Some time ago, I was sitting in my living room with some of my family, enjoying the usual comfort of relaxing on the sofa. In one of the pauses between conversation, I glanced out the window in a sort of daydream when something caught my eye. My attention had been diverted by a bird sitting on my next door neighbour’s brick wall that surrounded our front garden. It was a beautiful bird with a speckled coat and feathers that revealed a multitude of colours when they caught the sunlight. I called over my brother-in-law, a fellow nature lover (or so we claimed), and asked him if knew what the bird was. After some failed guessing work, we turned to the RSPB’s online bird identifier and tried to remember the features of the little creature that had now flown off. Around half an hour later, using the process of elimination, one finally seemed to match. A starling. I raved about it to my parents, “I saw a starling outside earlier!” I started to see more. I told various others, “I saw some starlings the other day, they’re lovely!” until I repeated the same sentiment to my best friend. “Starlings?” “Yeah!” “Yeah I see them all the time, they’re quite common. Haven’t you seen them before?” Maybe I truly hadn’t (at least not on its own where I could distinguish it from its flock), or maybe leading up until that very moment, I had been seeing but not really looking. And to think I’d had the audacity to call myself a nature lover.

§ **The data**
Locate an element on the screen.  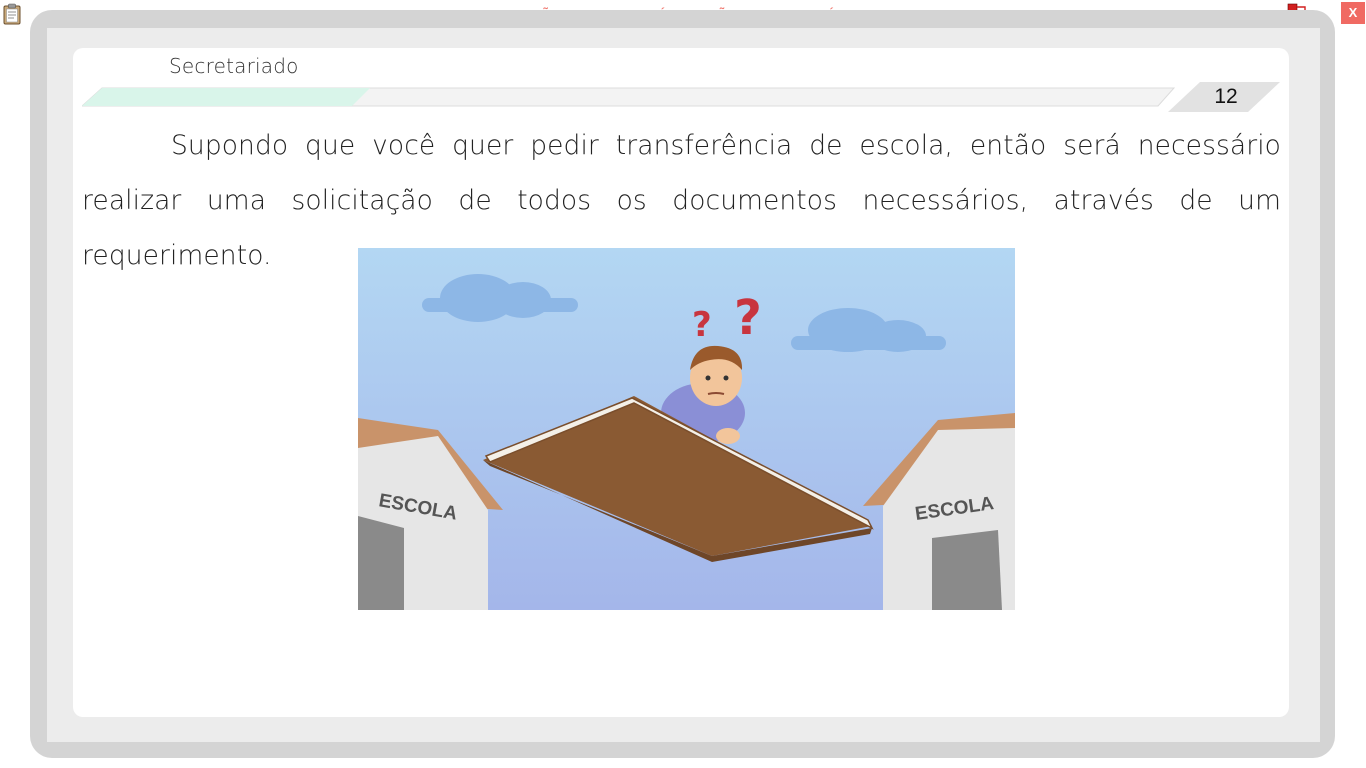
close-button: X is located at coordinates (1353, 13).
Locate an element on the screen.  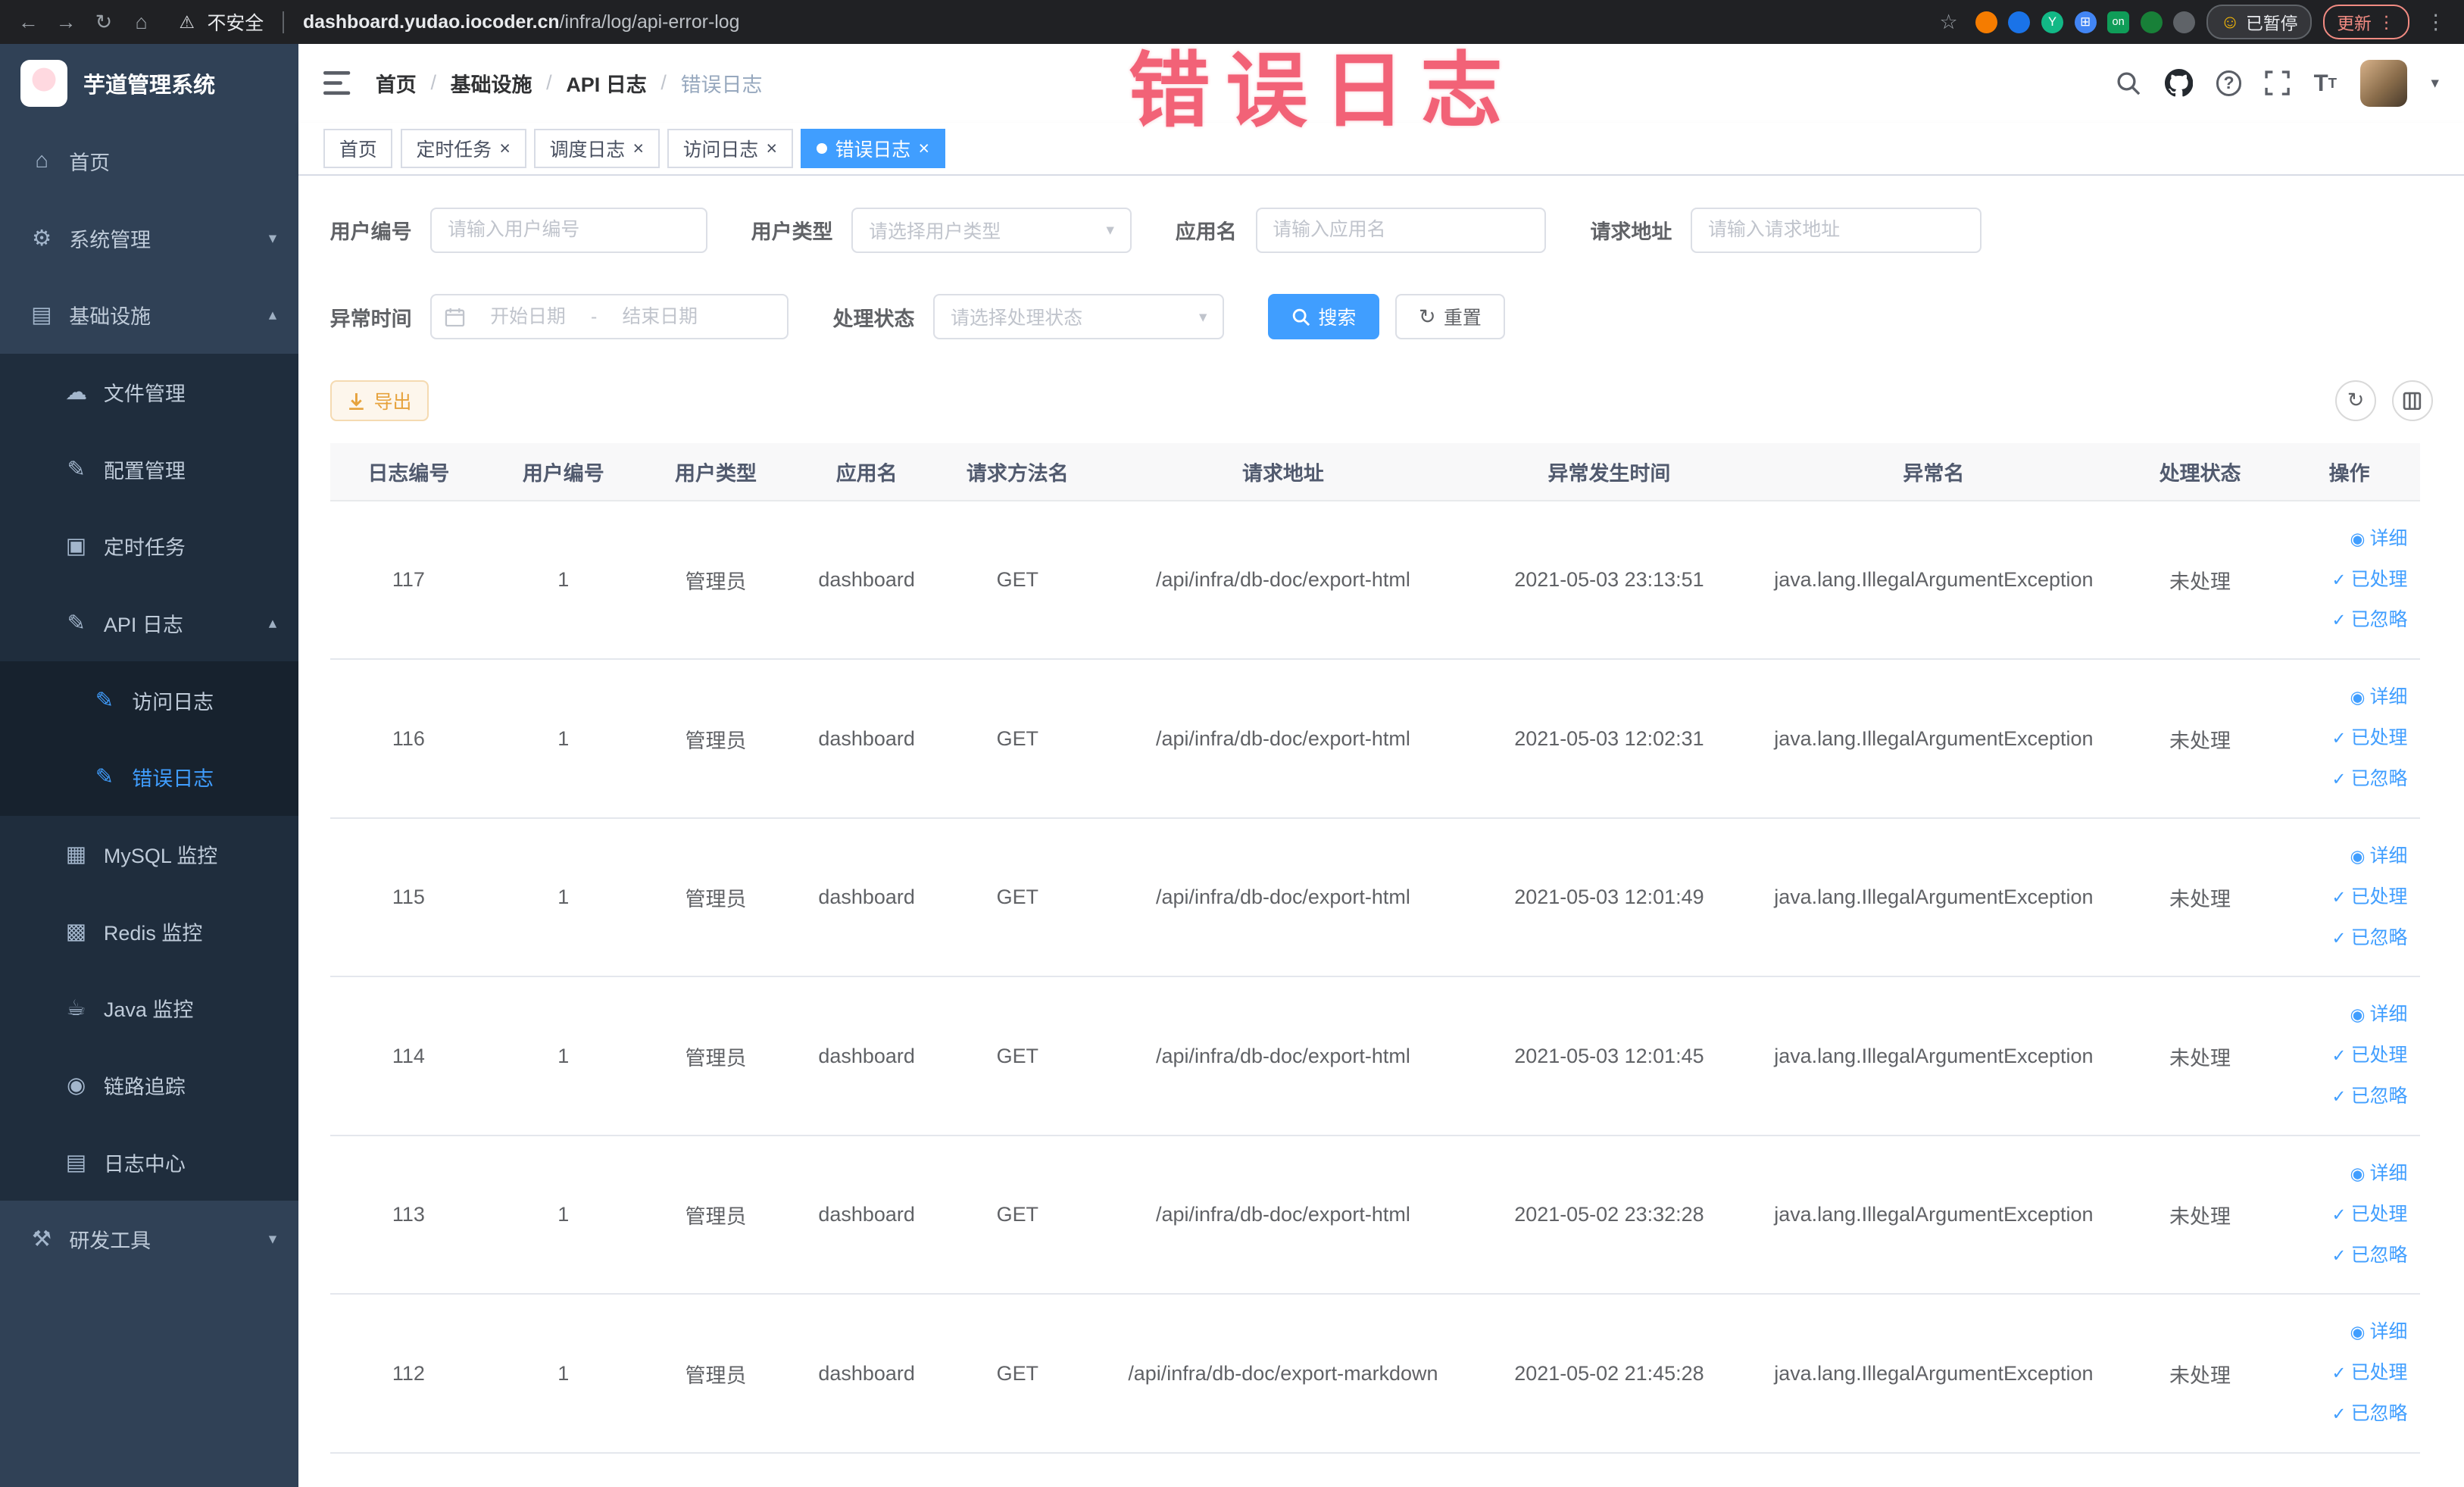
sidebar-item-file-management: ☁ 文件管理 is located at coordinates (149, 392).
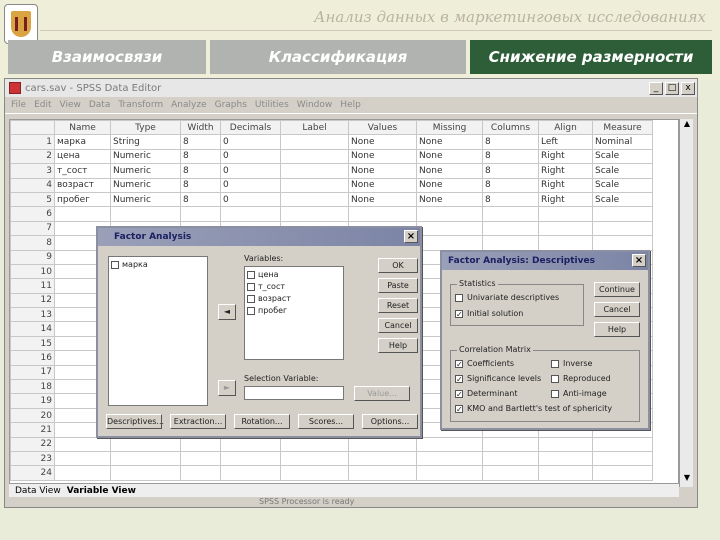  Describe the element at coordinates (332, 214) in the screenshot. I see `table-row: 6` at that location.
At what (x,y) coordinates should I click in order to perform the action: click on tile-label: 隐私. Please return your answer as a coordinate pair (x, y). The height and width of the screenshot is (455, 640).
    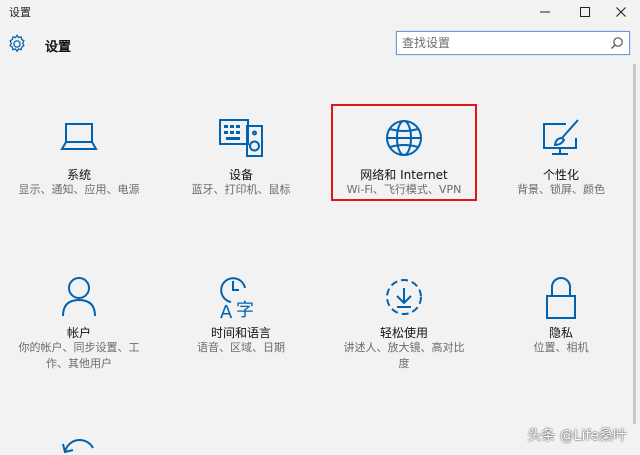
    Looking at the image, I should click on (560, 333).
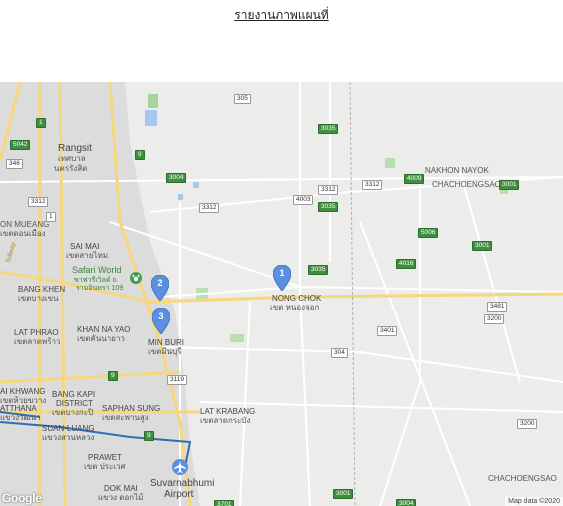 Image resolution: width=563 pixels, height=506 pixels. What do you see at coordinates (71, 168) in the screenshot?
I see `place-label: นครรังสิต` at bounding box center [71, 168].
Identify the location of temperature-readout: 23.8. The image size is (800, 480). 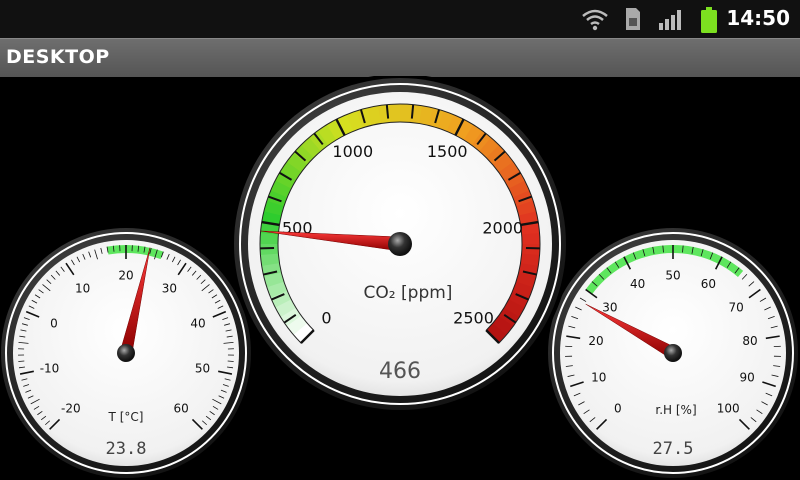
(126, 449).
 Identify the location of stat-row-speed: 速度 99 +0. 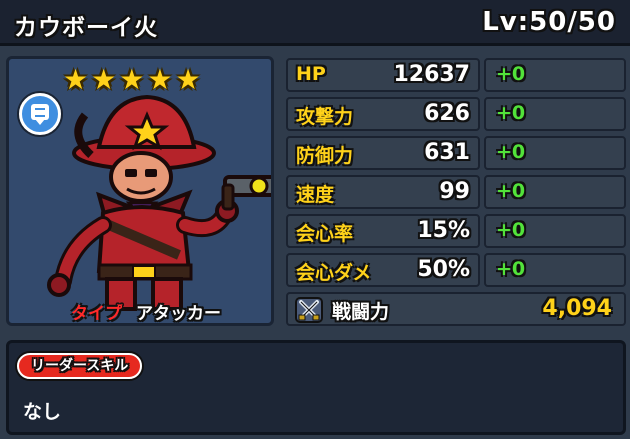
(456, 192).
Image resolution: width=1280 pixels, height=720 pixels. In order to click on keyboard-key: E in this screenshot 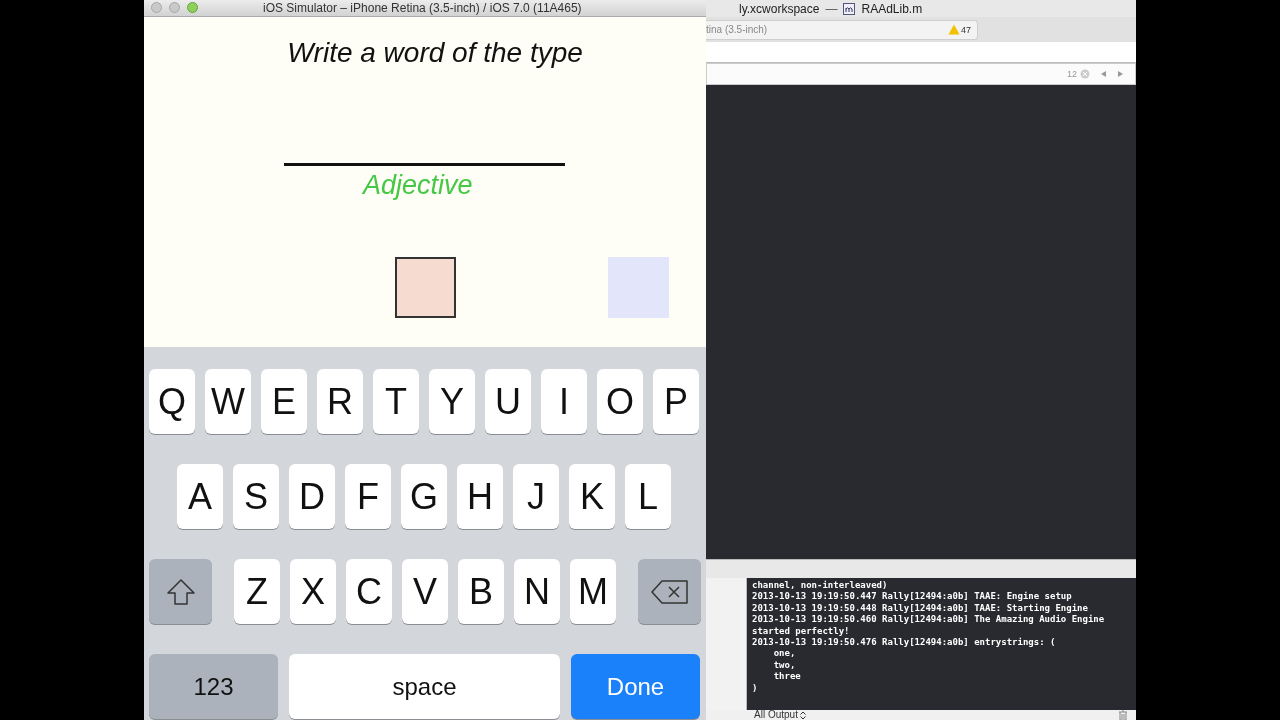, I will do `click(284, 402)`.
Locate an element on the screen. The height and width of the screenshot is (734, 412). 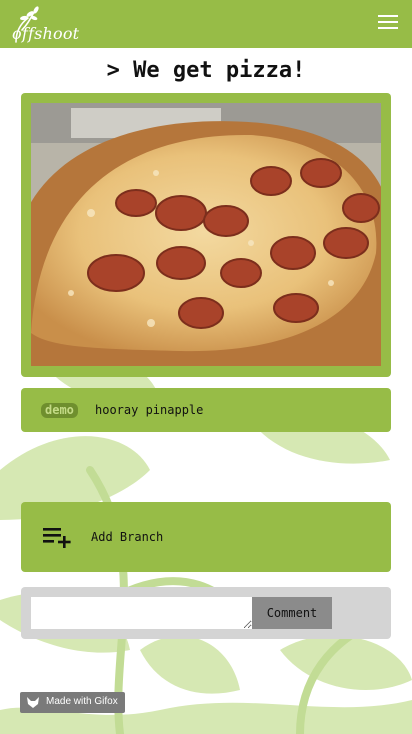
hamburger-menu-icon is located at coordinates (388, 24).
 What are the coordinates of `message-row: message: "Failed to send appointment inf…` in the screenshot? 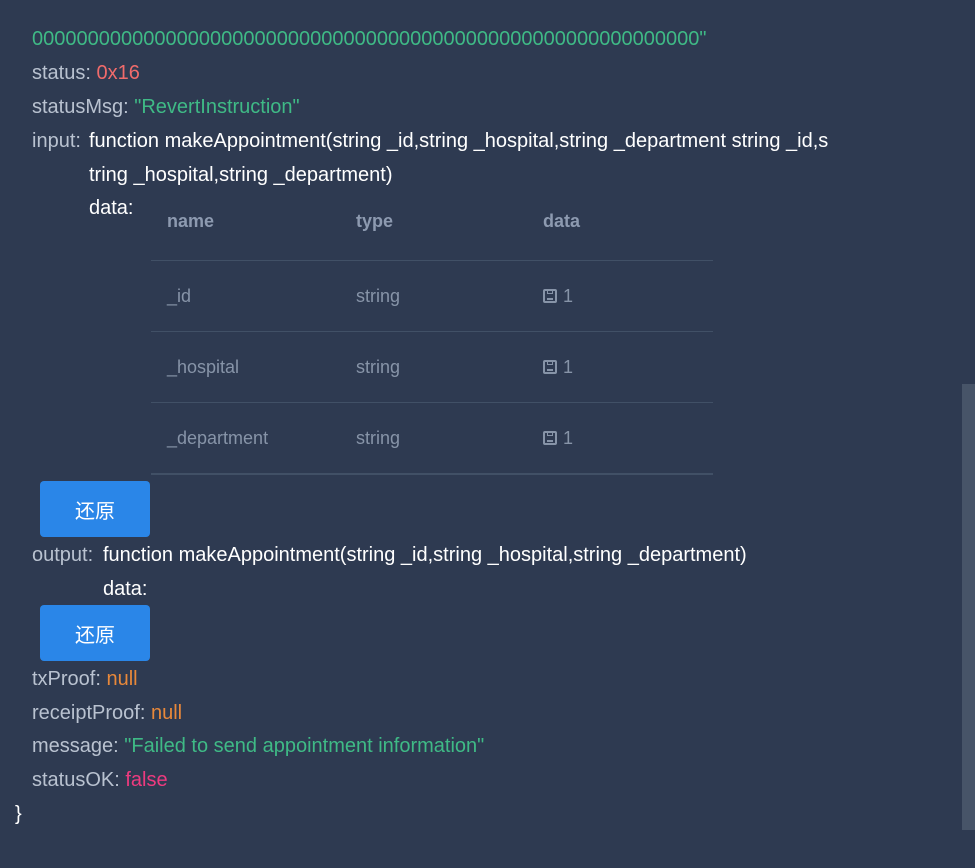 It's located at (258, 746).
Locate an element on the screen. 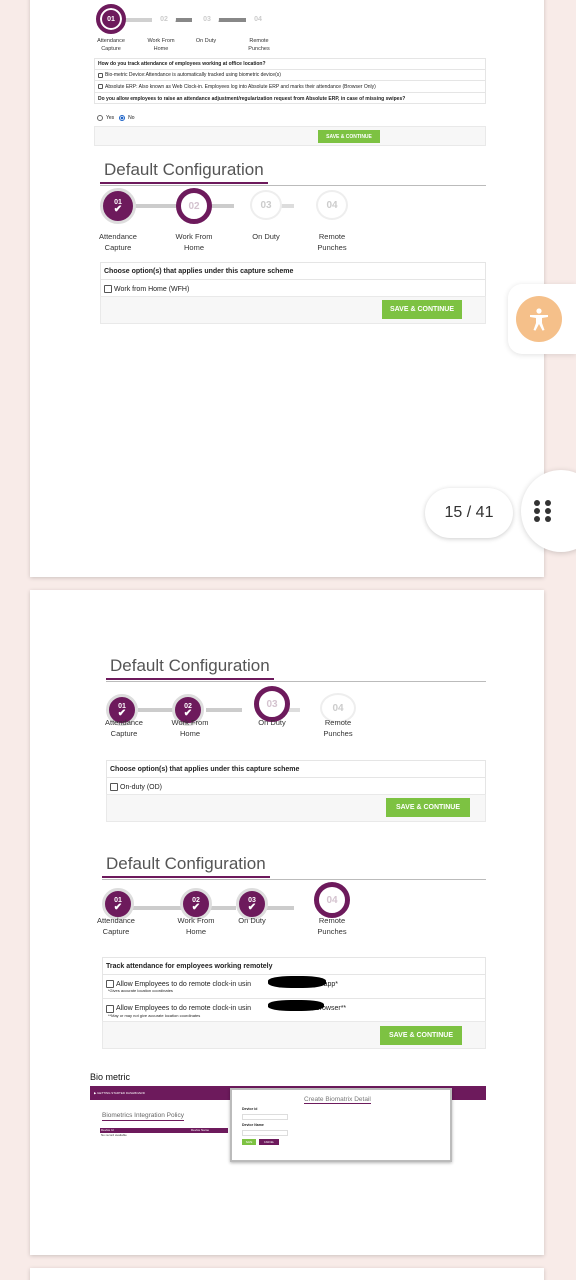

§ **Assignment**
Resume the personal essay about noticing a starling, carrying it on from its last sentence.

§ **Task response**
Having gained some friends in the conservation sector who are real lovers of the natural world, and I know this because I have had to endure a walk back from a campsite in the Purbecks with them while they stopped to identify every wildflower along the way and every bird swooping past, my interest and appreciation for British wildlife has developed over time. But it wasn’t until I started reading Hugh Warwick’s ‘The Beauty in the Beast’ (recommended by one of my conservation friends in fact) that I really started to think beyond myself and about the rest of the UK population.

We claim to be a nation of animal lovers, but given a list of British wildlife, how many could you tick off having seen?

This is somewhat hypocritical of me, and despite making a slight effort by volunteering at a couple of nature reserves and trying to take advantage of the countryside that surrounds where I live by getting out on a walk every now and then, that list would remain largely unticked.

I visited the gorgeous country of Costa Rica last summer, and was lucky to see lots of wonderful wildlife. From American crocodiles, to scarlet macaws and to those I hadn’t even heard of; the coati, the resplendant quetzal to name just a couple, we were spoilt in the two weeks that we spent there, albeit witness to just a small percentage of what resides there. I even found myself buying a wildlife guide and circling the animals we saw as I went along, hanging onto every word that our tour guide told us about them.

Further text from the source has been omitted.